The following day was Annapolis day. I moved Escapade alongside in the marina for the night (to comply with insurance requirements for leaving the boat for more than 8 hours unattended) and then met Bill Strickland who took me to collect the hire car. Despite my half-decent planning, the whole adventure would have collapsed without the Stricklands’ help. Enterprise Car Hire in Gloucester, VA offer a service to collect drivers from marinas in the Deltaville area and take them the twenty miles or so to their premises. But they had no cars available for 21 June. Eventually I tracked one down in Williamsburg, another thirty miles further away (in the wrong direction!). There is NO public transport around here and a taxi would cost $150. I could not persuade a taxi company to answer the phone, let alone take me. So, after catching up with Reg and Nicky I texted Lydia Strickland asking if she could recommend a taxi firm. ‘Leave it with me’ she replied. Ten minutes later, Bill was the solution.
I felt rather guilty, but he quickly reassured me that he was travelling down to Norfolk in order to cross the Chesapeake and attend an event on the ‘Eastern Shore’ somewhere on the Cape Charles peninsula and Williamsburg was just a few minutes off his track.
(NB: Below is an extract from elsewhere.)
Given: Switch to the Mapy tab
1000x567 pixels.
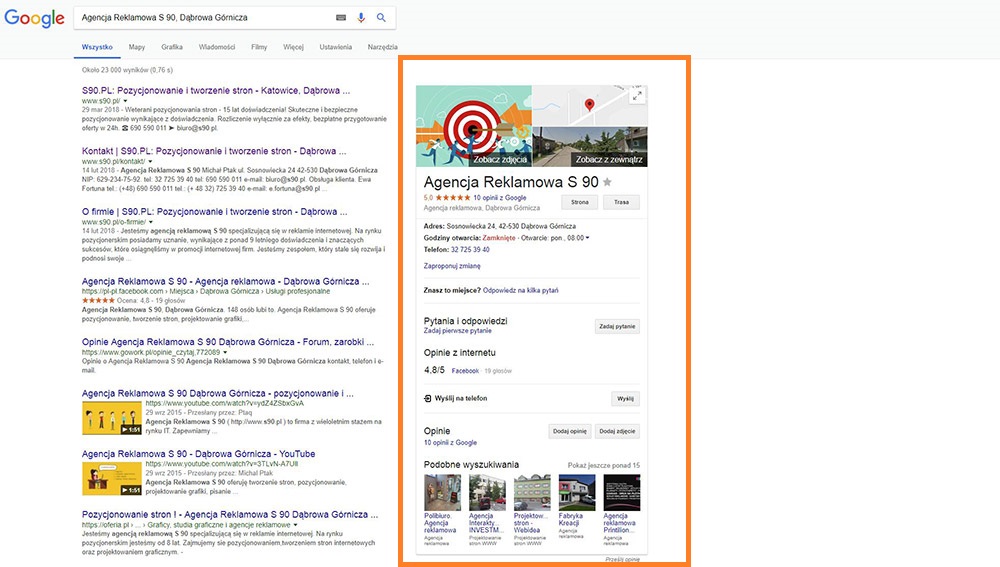Looking at the screenshot, I should [137, 47].
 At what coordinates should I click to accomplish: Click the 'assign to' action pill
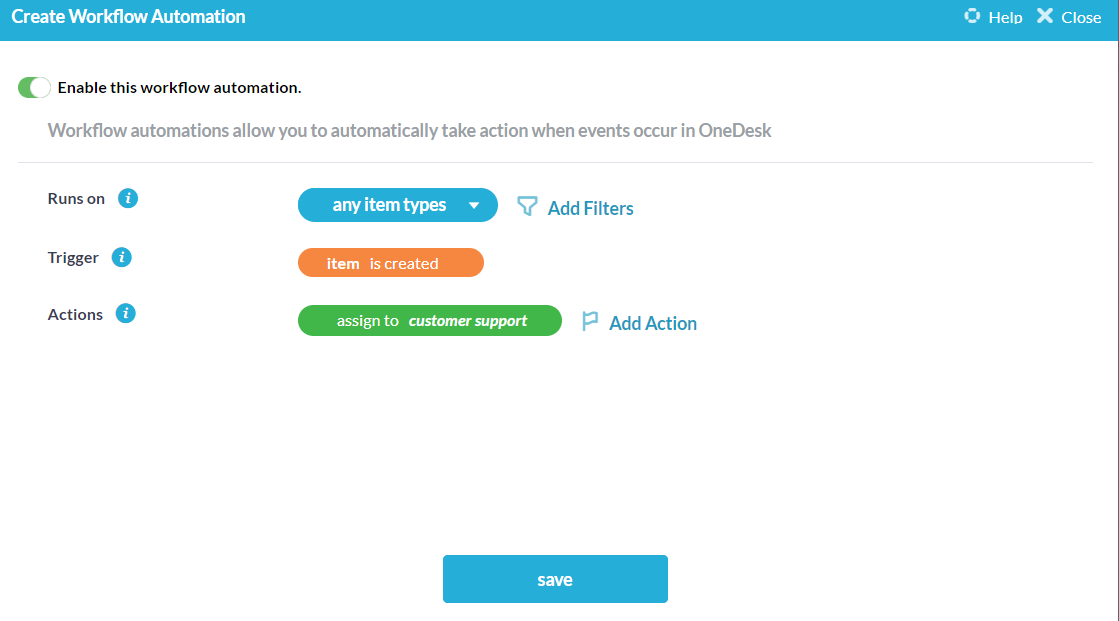point(367,321)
We got on jolly well. He is a patron of the Virginia Institute of Marine Science (VIMS) and he was off to one of their campuses for a Board Meeting. VIMS are major players in the whole aquaculture development of the Chesapeake, which is widely regarded as an economic success story. I remembered listening to a National Public Radio magazine programme about rising sea levels in the local area and it turned out that VIMS had contributed to that programme. The gist of it was that sea levels were rising at 6mm per year and there were two key concerns: the protection of the extensive military infrastructure in the Norfolk area and the loss of income from the 8000 homes that would be inundated. The words ‘climate’ and ‘change’ were not uttered once in the programme. Given that current Government policy does not consider ‘climate change’ to be worthy of public funding, the perceived wisdom is that any request for resource will be ignored if that argument is made. Hmmm.
The car hire people were brilliant. They arranged for me to drop the car at Gloucester instead of Williamsburg – meaning that I would get a free ride back to the boat. The journey north was uneventful: wonderful forests, huge fields of maize ripening in the sun, scattered rural communities comprised of well-manicured lawns (apparently 99% of irrigation in the US goes onto lawns… now there’s a scary statistic), well-painted clapperboard houses with John Deere sit-on lawnmowers, smart little churches, wreaths on front doors, the odd Confederate flag and plenty of Stars and Stripes. I reached the centre of Annapolis about 20 minutes adrift and was pleased that I’d decided to stay in the same hotel as Jason, one of the Historic Inns of Annapolis. Built in the eighteenth century by wealthy landowners and the capital of Maryland, there’s more red brick here than I’d seen on the journey north. It’s a city with plenty of history, notably as the temporary capital of a newly independent USA in 1783 and the home of the US Navy’s equivalent of Britannia Royal Naval College.
I saw none of that. Instead, I caught up with my mate Jason. We had not seen each other since Battlestaff days and he has now left the US Marine Corps and carved a successful second career in the restaurant business, based in Colorado. In that wonderful way that military folk have, the ten years since our last meeting fell away and we took up exactly where we had left off.. Semper Fi, Mate!